The nation-state of Cytria came into being after a series of clan wars, resulting in the consolidation of regional power around the seat of Clan Černekopí ("chair-neh-copy") in 338 AC, in what came to be known the city of Bornica. the following century, the Cytrian clergy developed "divine theories" from the Black Scrolls that strictly opposed any practice of the arcane arts, effectively outlawing magic as a heretical offense. Consequently, the kingdom began to rapidly urbanize, developing a mundane yet productive society around industrial innovation. After the ascendance of the Sagan Dynasty in 579, the
Church and the Crown became inextricably woven together, granting divine rulership to the sovereign, but allotting even more control over the state to the Clergy. By the time that King Dalibor the Pious succeeded the throne in 748, a dream of a Holy Cytrian Empire, stretching to the Koprekians and beyond, had already taken root within the popular consciousness. When magic drained from the world in the mid-8th century, and did not return, both the Church and Crown saw an opportunity to seize their imperial destiny while the kingdoms of Aevras were toiling in the absence of magic.
   

First Conquest


In the early spring of 763 AC, King Dalibor sailed his army up the Pravek River, beginning what would be a seven-year long invasion of the eastern kingdoms of Aevras. Aspiring to unite all of the Praverian world under Cytrian rule, Dalibor marched his army on Tavnik late in the winter of 771, beginning a siege that would last an entire year. After fighting his way down the Nul River, Dalibor took control of Kisek by 775, and seized Brucau after its immediate surrender. Aldrecht was able to effectively repel Cytrian advances for four long years through a

Staplandic-Bravenci alliance, leading to the Treaty of Aldrecht in 779.


Second Conquest


King Dalibor ruled for four more years until his death in 783. Though he had several legitimate children, Dalibor named his niece Tyeska as his successor,
Minerva by Robinet Testard
likely because of her experience as a seasoned military commander.

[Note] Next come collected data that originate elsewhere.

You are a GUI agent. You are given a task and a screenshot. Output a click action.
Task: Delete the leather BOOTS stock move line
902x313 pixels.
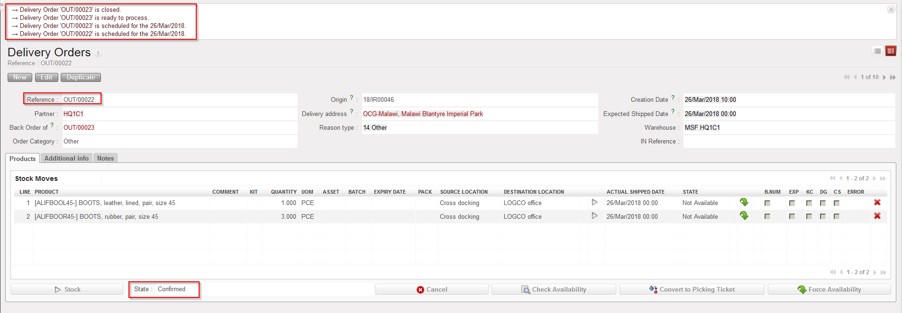[877, 202]
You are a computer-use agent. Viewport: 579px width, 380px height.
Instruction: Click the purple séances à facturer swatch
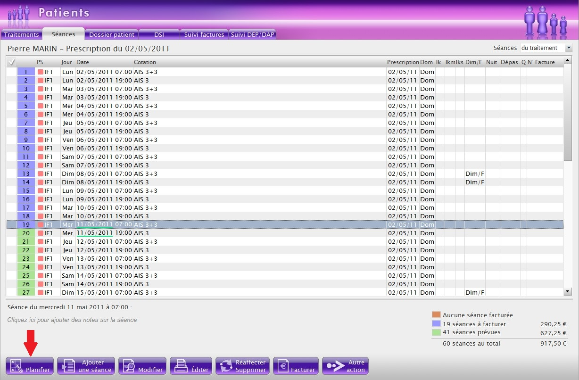point(436,324)
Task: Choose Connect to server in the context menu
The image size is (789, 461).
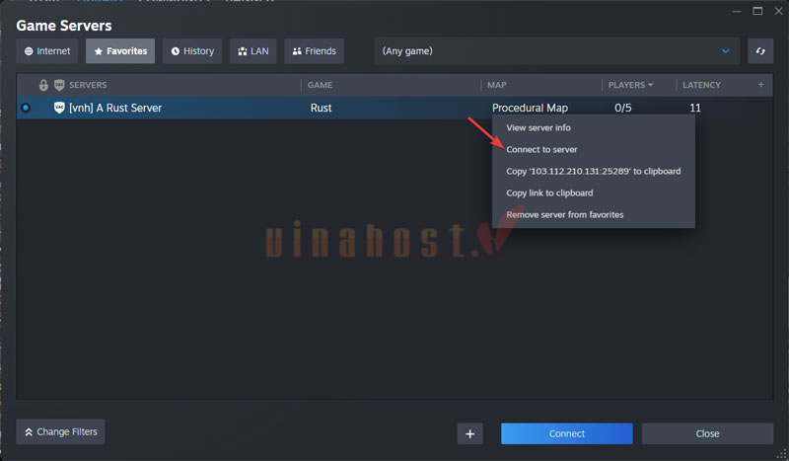Action: (541, 149)
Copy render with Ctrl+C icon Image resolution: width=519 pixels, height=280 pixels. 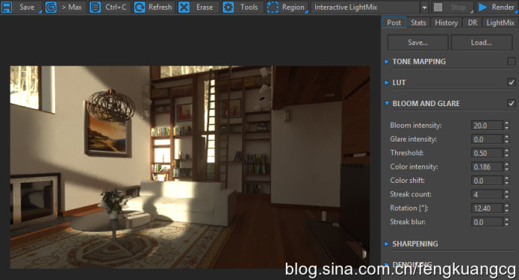(95, 7)
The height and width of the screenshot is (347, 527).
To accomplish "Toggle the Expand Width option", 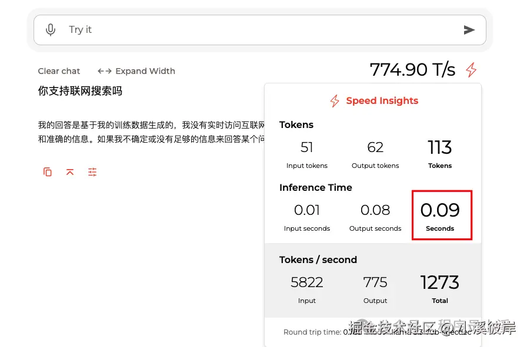I will (x=145, y=70).
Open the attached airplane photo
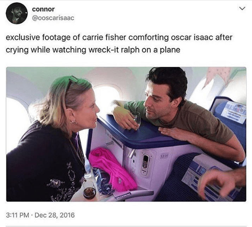 coord(126,134)
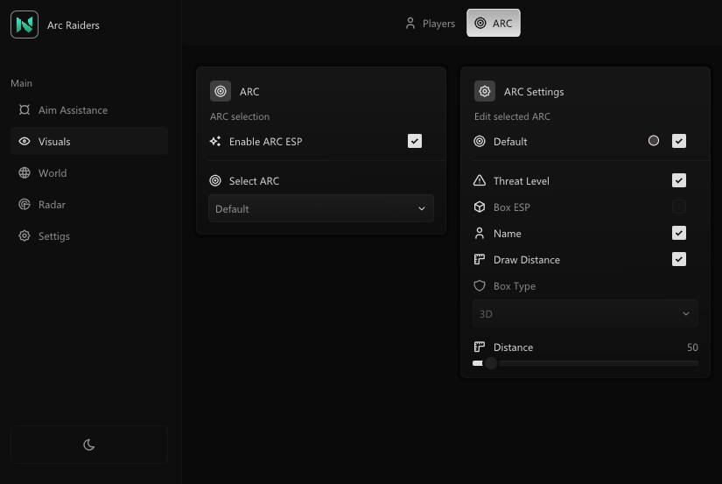
Task: Switch to the Players tab
Action: [430, 24]
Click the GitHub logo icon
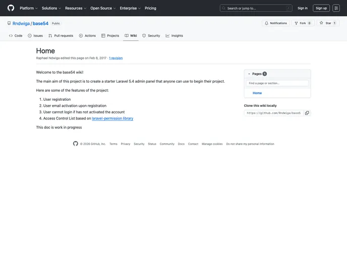 click(11, 8)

A rebellion immediately arose in the name of Chestibor, Dalibor's eldest son, but was quickly quelled with Chestibor's public execution. That was the last challenge to Queen Tyeska's authority within the Empire. Seeing it as her divine right and duty to finish what her uncle started, Tyeska marched her armies on Aldrecht in the early spring of 786, unleashing new siege technology on her enemies with war towers and early catapults. With the fall of Aldrecht after only a week-long siege, Bravencia quickly signed the terms of their surrender to avoid the fate of their former allies.

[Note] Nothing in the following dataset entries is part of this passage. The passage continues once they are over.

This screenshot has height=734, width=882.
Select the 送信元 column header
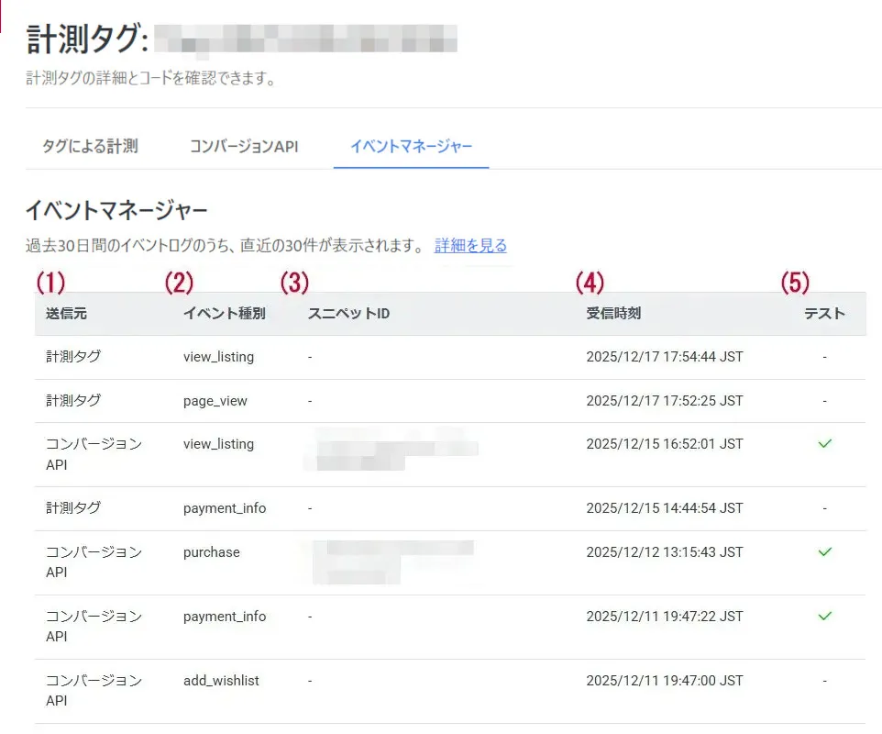click(66, 313)
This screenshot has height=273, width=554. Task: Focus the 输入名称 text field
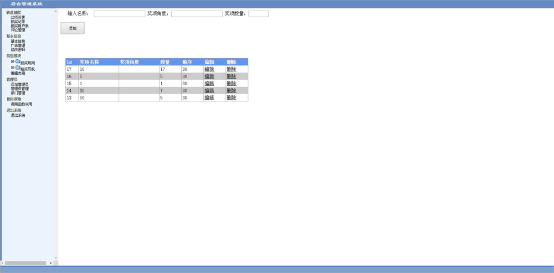[x=119, y=14]
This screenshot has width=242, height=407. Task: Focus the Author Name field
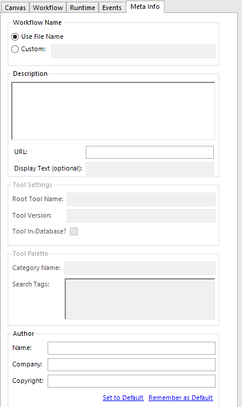pos(132,348)
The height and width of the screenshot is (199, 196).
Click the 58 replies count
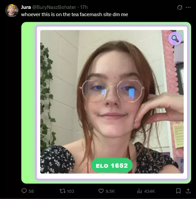click(31, 191)
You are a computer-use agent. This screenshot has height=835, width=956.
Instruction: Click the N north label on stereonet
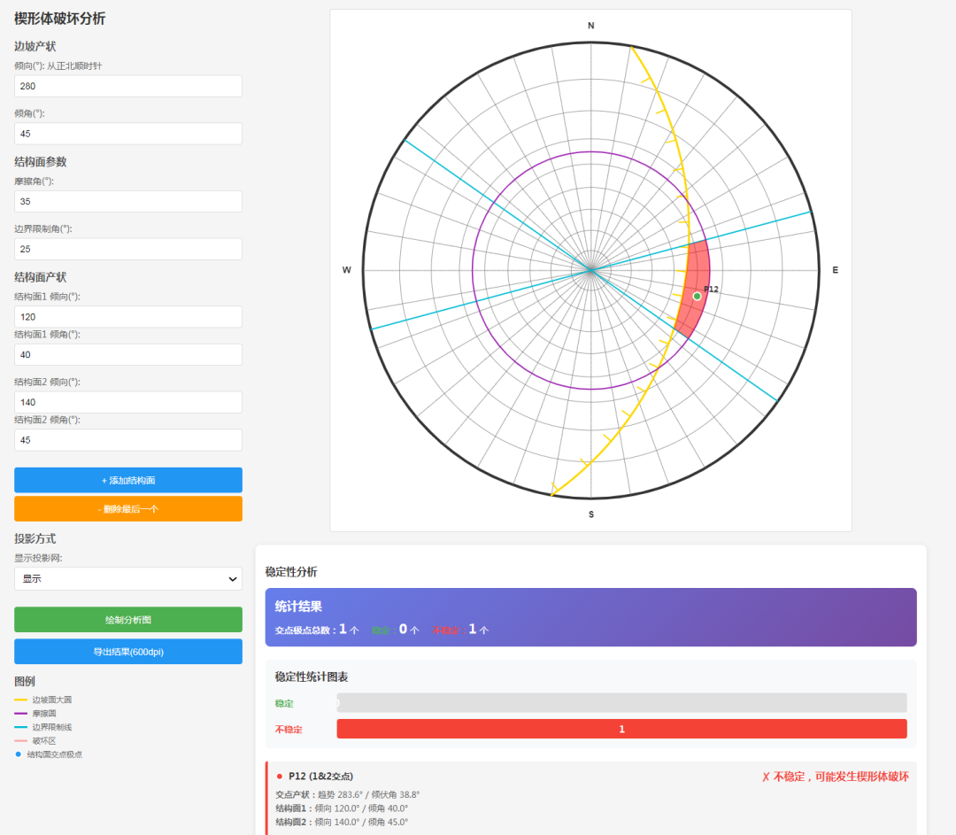591,26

Columbach was next, eventually falling in the autumn of 786 after only two months, sending shock waves throughout western Aevras. Queen Tyeska rallied her resources over the winter of 786-787 and pushed her armies into the Midlands that spring,
launching what would become a five-year-long land war over control of Braseik and the powerful Midland Empire. When Braseik switched hands one final time in 792, Tyeska executed the King and centralized her power base in the city Braseik, beginning construction on the Cathedral of Saint Velemir in order to establish the authority of the Holy Church of Bornica.

With the (heavily damaged) resources of the Midlands at her disposal, the newly declared Empress led her armies up the Velshraine and back down the Onobron Rivers, conquering Elben, Caerdun, Felwich, Carnache, Avissons, and Galaca in a three-year-long campaign called "The Reaping." The final battle of the conquest occurred near Nova Ponte--called the "Battle of the Split"--between the Cytrian Empire and the allied forces of Patuga and Eladarra. Though they tactically held the advantage, the allies found themselves overwhelmed by the sheer size of the Imperial army, surrendering the political centers of Nova Ponte and Roca Vella to Empress Tyeska in the "Onobron Peace Treaty" of 795.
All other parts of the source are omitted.